From One SRL to Another: Holding Fast to the “Real You” Before You Plunge into the SRL AbyssNSRLP
This week’s guest blogger is a former SRL who today, four years on, works in the justice system. She looks back at her difficult and distressing experience as a SRL with all the wisdom of hindsight. She appraises the impact on her as a parent, as a friend, and on her work.
Her message to other SRLs is that you are not alone. What is more, many, many SRLs (and our still growing database of SRL stories attest to this) find that the experience of trying to represent themselves is crazy-making, placing stress on many parts of their lives. Her advice to others is to remember who you really are – indeed, who you were when you began this journey – and to get back there as quickly as you can.
I was once in your shoes. I understand the trauma you’ve experienced; indeed, what you may still be going through! Overkill? Well, let me just say that anyone who has experienced the family law system as a SRL would approve of such an exaggeration.
Let me explain. I was a self-represented litigant. I wasn’t looking for a new adventure and I certainly wasn’t looking to enlarge my understanding of family law. I confess that when I am sitting alone quietly at night I still sometimes see process servers lurking in the dark ready to catch me off guard. I’ll find myself imagining I am arguing my case before a judge and then snap out of it. I shudder at the thought of actually reliving those days – I have tried to move on and put it all behind me. Nonetheless, for your sake – and to help others understand better – here I shall bear my SRL soul.
WARNING!! The consequences of reading this blog as a SRL may be empowering! It may sustain you through current circumstances. You may actually believe again that you are sane. You may stand taller, sleep better and feel emotionally justified, recharged and ready to forge ahead.
Because guess what? You are not alone. There are many of us out there – this is what I want you to appreciate. Whether you are walking this road because you need a court ruling, or simply got dragged down it by the other side, you are brighter, braver and stronger than you think!
I don’t know if there is a trauma closely comparable to that of the SRL experience. The pain of a marriage breakup can be overwhelming in and of itself. Throw in people tracking you day and night to serve you with papers, filling out endless forms, standing up and defending yourself, alone, before a judge, the endless effort to find answers, understand the how to’s, timelines and rules….oh my!
No one quite understands the isolation that comes with being a SRL. It’s like taking a university course – except with no classmates and no teacher. You have to seek, read and study in order to know even the basics (that’s why lawyers go to school for so many years.) It’s a new culture to which you’ve never been exposed and you don’t even speak the language.

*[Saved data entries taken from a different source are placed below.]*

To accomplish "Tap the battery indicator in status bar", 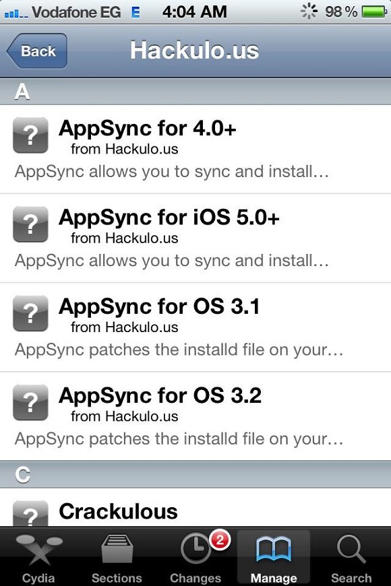I will coord(374,11).
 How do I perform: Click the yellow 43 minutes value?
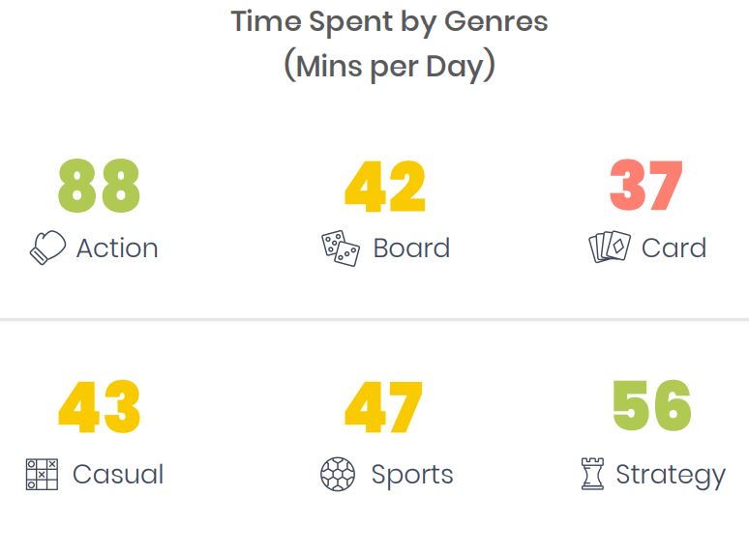tap(100, 407)
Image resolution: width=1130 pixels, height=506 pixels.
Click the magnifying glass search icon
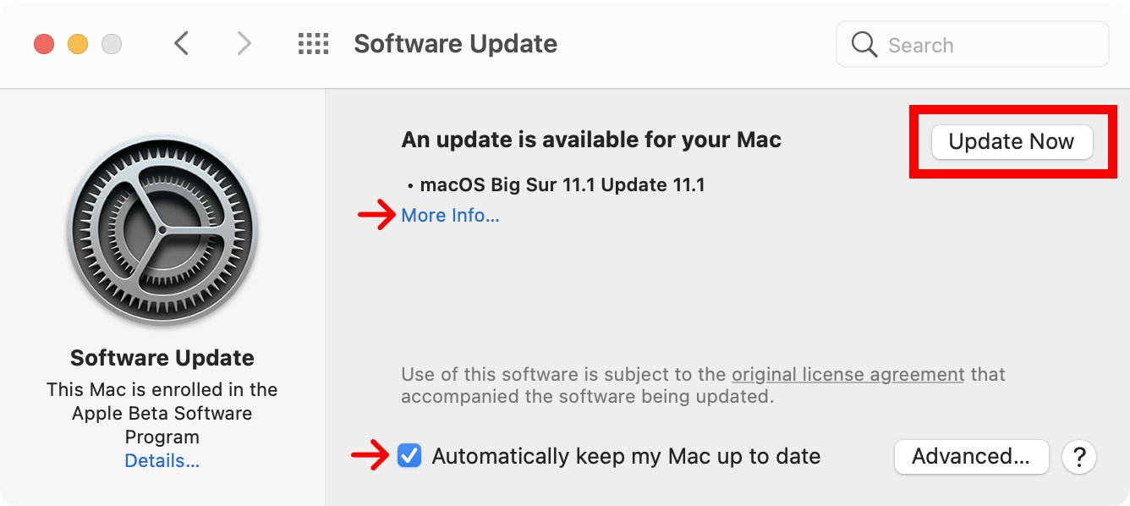pos(864,45)
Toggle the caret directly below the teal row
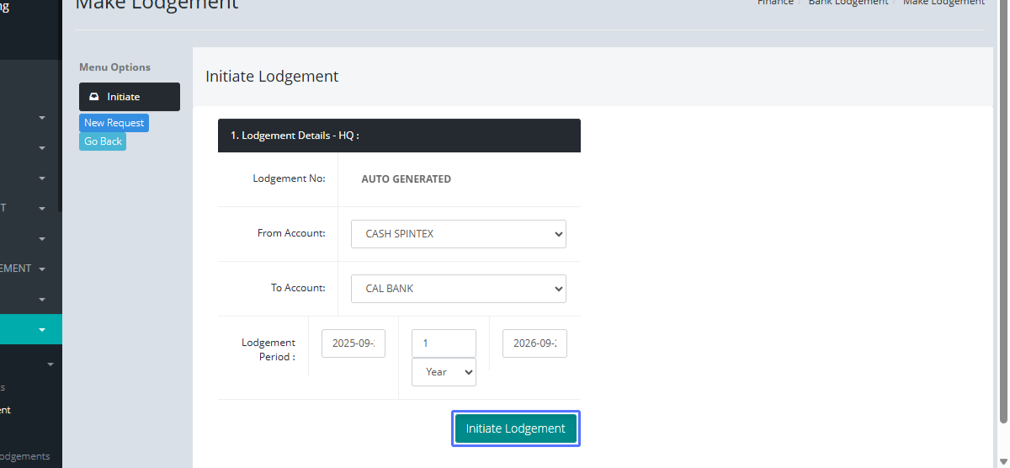Image resolution: width=1010 pixels, height=468 pixels. 51,364
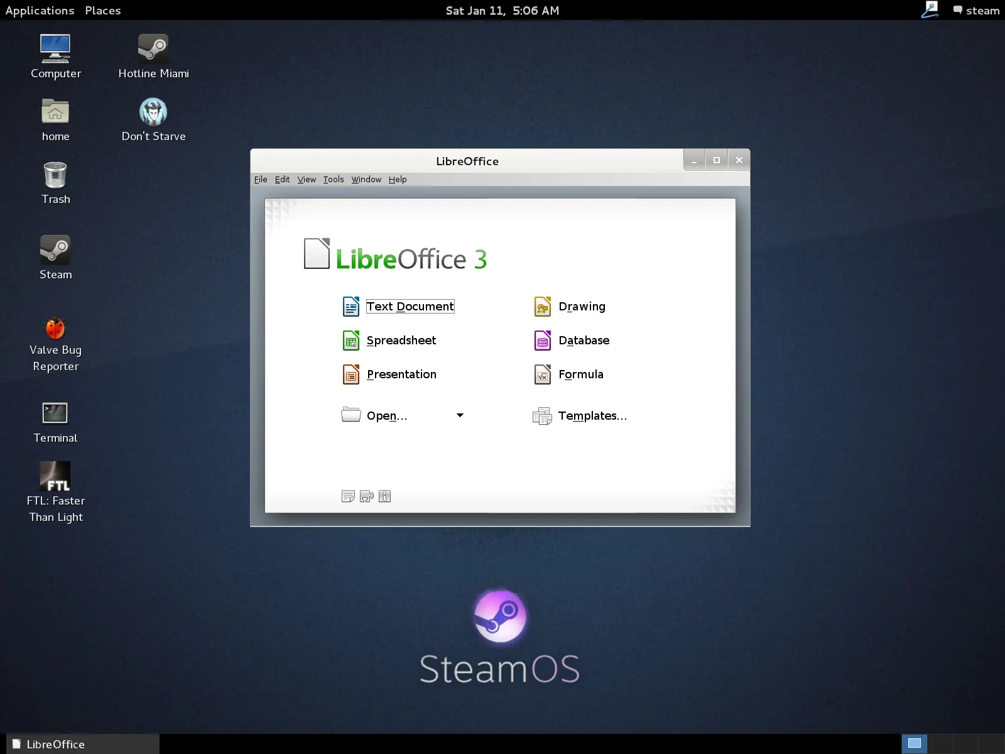The image size is (1005, 754).
Task: Click the register icon in Start Center
Action: (x=349, y=496)
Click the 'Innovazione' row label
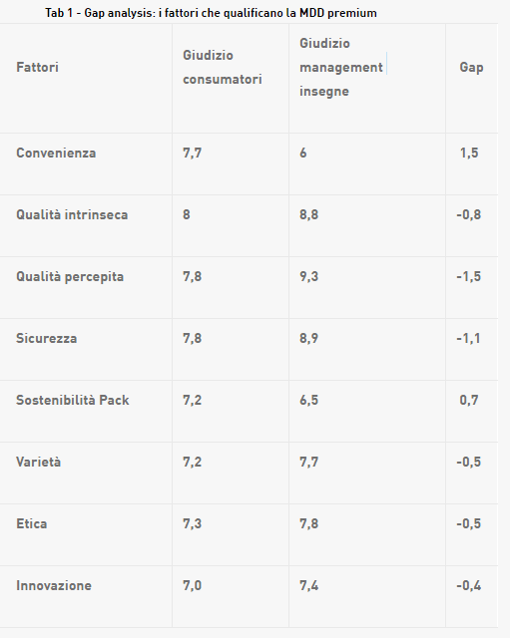 click(54, 586)
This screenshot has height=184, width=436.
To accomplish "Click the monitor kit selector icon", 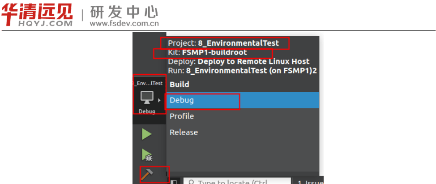I will tap(147, 97).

The other option would be to hire a lawyer – but this requires a spare couple of thousand dollars. Many of you started your journey with a captain at the helm but attorney fees shipwrecked you along the way. So the decision was made – either your time or your money. For me, my separation came with suddenly living below the poverty line but my income was too high to be eligible for Legal Aid. Go figure…
When I see photos of myself during that time, I look sad and depressed – not at all where I’m at today. My kids would agree. I believe miserable was the word they used to describe me then. Ouch.
I had never experienced being at the end of my rope before. There is no better way to describe the desperation I felt going through the process. Representing myself was a never-ending undertaking which required far too much of my time and attention. There wasn’t much of me left over for my family, work, social life and possibly a day of rest? I felt exposed, unsure and lonely. I am sure that at some point I was clinically depressed.
I would do Google searches all night long looking for answers. Really my questions were: didn’t anyone care? Don’t “they” know I have rights? What about my children? Won’t someone please just help me? I’ve never gone through anything in my life where I’d sunk to such a low, ready to beg for a little help. I cried to release the frustration.
Friends and family tried to be supportive. They got tired of hearing the same story over and over again. I was tired of it! They thought it should have been over long ago. Lots of people told me that so and so got this in court, or had had this or that happen in their case, but their stories – all second and third-hand and sometimes straight off Judge Judy! – didn’t come close to my reality in the family law system.
The bottom line is that end-of-marriage negotiations are always a matter of give and take. Here the other party did the taking and finally, in order to end the madness, I did the giving. It wasn’t right what I had to give up and I wouldn’t say that I had access to justice as a SRL but I decided for my own good and that of my children – suck it up buttercup. It’s a matter of priorities – my sanity, health and well-being was suffering, and you can’t put a price tag on that.
Fast-forward four years, and I’ll admit that I have no regrets ending it when I did. What I lost materially, I gained back ten-fold in peace of mind. If I had only known then what I know now – that all that battling would amount to nothing, that when the other side will not negotiate reasonably the only way to escape is to end it – I wouldn’t have bothered.
To those of you still battling, and still struggling through the system – the horrible experience of being a SRL will eventually end. And when it does, move on and don’t look back.